AUFGABE –
Führe den Auszug über unlautere Geschäftspraktiken im Unionsrecht nach seinem letzten Satz weiter.

AUSZUG –
────────────────────────────────────────
Es ist alleinig Aufgabe des Unternehmens im Sinne des Unionsrechts, die Verbraucher*innen über alle Sachverhalte rechtzeitig und ausführlich zu informieren, was freilich Sachverhalte einbezieht, die für das Unternehmen im Sinne des Unionsrechts selbst ungünstig sind.

Rn. 55
Zitat
Nach dieser Klarstellung ist noch darauf hinzuweisen, dass sich diese Richtlinie darauf beschränkt, in ihrem Art. 5 Abs. 1 vorzusehen, dass unlautere Geschäftspraktiken „verboten [sind]“.
────────────────────────────────────────
DATENZEILEN –
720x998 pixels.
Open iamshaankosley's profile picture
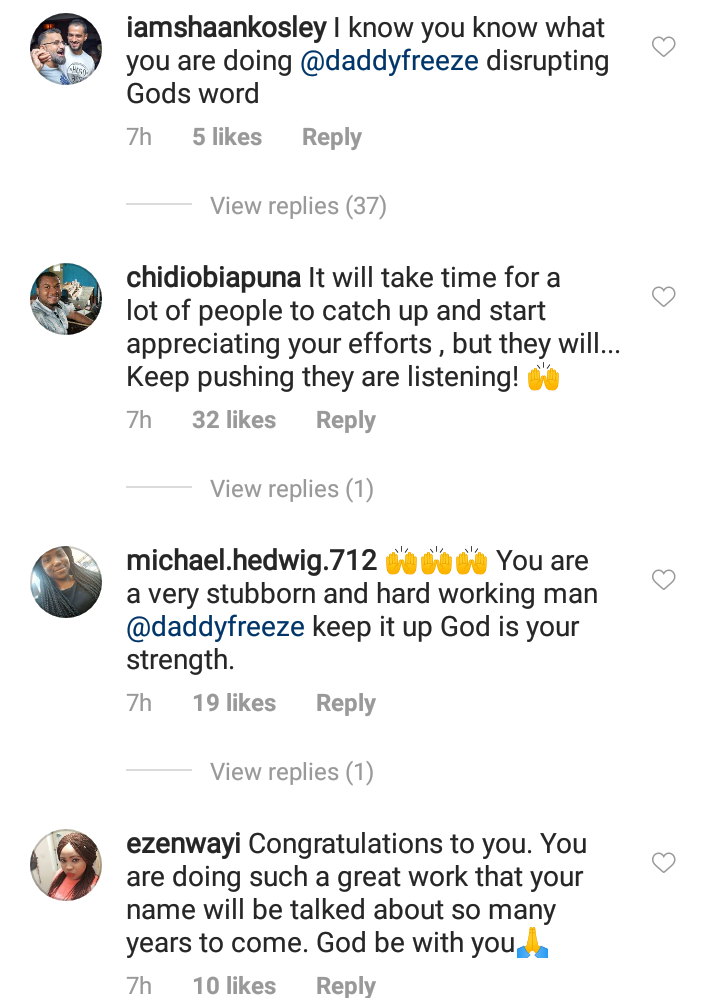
────────────────────────────────────────
ANTWORT –
Zitat
Aus diesen Gründen hat der Gerichtshof (Erste Kammer) für Recht erkannt:

1. Die Richtlinie 2005/29/EG des Europäischen Parlaments und des Rates vom 11. Mai 2005 über unlautere Geschäftspraktiken von Unternehmen gegenüber Verbrauchern im Binnenmarkt und zur Änderung der Richtlinie 84/450/EWG des Rates, der Richtlinien 97/7/EG, 98/27/EG und 2002/65/EG des Europäischen Parlaments und des Rates sowie der Verordnung (EG) Nr. 2006/2004 des Europäischen Parlaments und des Rates (Richtlinie über unlautere Geschäftspraktiken) ist dahin auszulegen, dass die Erteilung einer falschen Auskunft durch einen Gewerbetreibenden an einen Verbraucher wie die im Ausgangsverfahren in Rede stehende als „irreführende Geschäftspraxis“ im Sinne dieser Richtlinie einzustufen ist, auch wenn diese Auskunftserteilung nur einen Verbraucher betraf.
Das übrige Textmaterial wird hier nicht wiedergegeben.